Puerta soledad es una representación de la consumada maestría de Dionicio Morales en la edificación del soneto que deconstruye o rompe versos al tiempo que propicia el fluir constante del poema y la poesía: del II al XI, los sonetos inician con cada uno de los versos del I (excepto el verso de esa bella figura: “El mundo es un redondel que nunca se detiene”, que se le ha escapado al autor, acaso de manera deliberada; acaso ocasión para el soneto XXI u otra creación sorpresa por venir). Los sonetos, acariciados por el amor al y del lenguaje, avanzan por las cadencias de la inteligencia y el ánimo embargado por las múltiples posibilidades de la soledad hasta llegar a un grandilocuente final (Soneto XX: “Sebastián es mi nombre. Soledad/ es mi aliada. La amo. Sin ella estoy/ muerto. Su cercanía es el pan de mi/ universo. Entre los dos fundamos/ otro reino y el entramado es la piedra/ de toque donde labro, con las manos/ mi escultura… En la puerta/ soledad el aire merodea las/ figuras que vienen y se van. Y la/ tierra, el fuego y la lluvia, airean/ el sagrado recinto del desierto”).

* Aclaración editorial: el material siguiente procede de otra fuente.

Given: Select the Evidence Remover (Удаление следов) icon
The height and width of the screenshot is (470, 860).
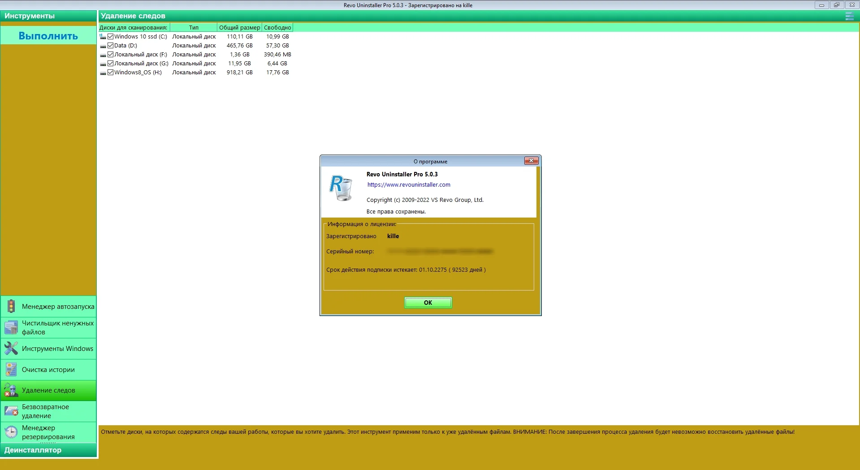Looking at the screenshot, I should coord(11,390).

Ignoraba yo, en las primeras lecturas de Puerta soledad, que había sido inspirado por la estructura del escultor Sebastián que será instalada en ciudad Camargo, Chihuahua (su lugar de nacimiento), y que es una suerte de acceso del norte al sur; de la abundancia a la miseria. Escultura que en el poema adquiere una cualidad de puerta dantesca que conduce a la soledad soledosa del desierto y a sus ramificaciones ensanchadas en los distintos ánimos del espíritu (Dionicio ha escrito tres obras inspiradas en respectivas esculturas de Sebastián, Puerta soledad, El águila y la épica 10 de junio; quizá lo mejor que se haya escrito sobre la tragedia de entonces). Pero, en realidad, no era necesario siquiera conocer la fuente inspiradora. El poema de XX sonetos, si puede decirse así, se sostiene per se, como he señalado, en el cauce de la intensidad poética, la inteligencia, el instinto y, al final, el canto profundo.

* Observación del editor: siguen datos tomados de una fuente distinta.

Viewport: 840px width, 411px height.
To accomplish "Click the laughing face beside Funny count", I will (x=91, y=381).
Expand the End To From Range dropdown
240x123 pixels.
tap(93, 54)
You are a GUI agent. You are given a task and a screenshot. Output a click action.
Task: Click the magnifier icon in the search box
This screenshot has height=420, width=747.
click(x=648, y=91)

Por otra parte, Puerta soledad, aparte de exhibir la maestría del autor, es un título evocador. Y es que estamos ante otra de las características del poeta, la cualidad estética, la belleza de sus títulos que son ya un verso o una honda evocación: El alba anticipada, Inscripciones y señales, Romance a la usanza antigua, Retrato a lápiz, Señales congregadas, Herido de muerte natural, Corazón de obsidiana, Canción de invierno, Canción de primavera, El último canto del cisne, Las estaciones rotas,…

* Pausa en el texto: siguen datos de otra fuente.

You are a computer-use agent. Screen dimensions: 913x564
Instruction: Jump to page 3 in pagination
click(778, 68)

Con este nuevo fruto, Dionicio Morales pareciera celebrar su aniversario número 50, cumplido en 2015, como poeta y escritor. El soneto III ha sido ya publicado en el diario Milenio:

El cuerpo, en su memoria, ensombrece

su canto fiel. Los silencios se pierden

entre los gritos desolados. Trunca

la ácrata sagacidad del tacto

       

por esa soledad amurallada,

la noche y el día se petrifican

bajo la misma sábana. El aire

ahoga los espasmos febriles y

ese frío interior del abandono

de los que no poblarán las hélices

del corazón febril paralizado,

baña raudo los seres y las cosas

como un bautizo nuevo. Desvalido,

el mundo es una llaga: es eterna.

Y yo quiero dejar aquí el soneto IX:

Nada canta a la luz. Sobre los labios

manchados de azucenas caen todas

las flores negras, sordas, del silencio.

La música estrangula su sordina.

Ni un sonido sepulcral atraviesa

el aire líquido. La oscuridad

esconde sus perros embravecidos

que ladran, hacia adentro, su linaje.

Las hojas de los árboles no mueven

su verde clorofila. En la tierra

se escuchan las cálidas discrepancias

del rumor claro del agua. El fuego

calcina la soledad. Como el ave

Fénix, fatua, renace de sí misma.

Morales, Dionicio. Puerta soledad. Gatsby Ediciones, 2015.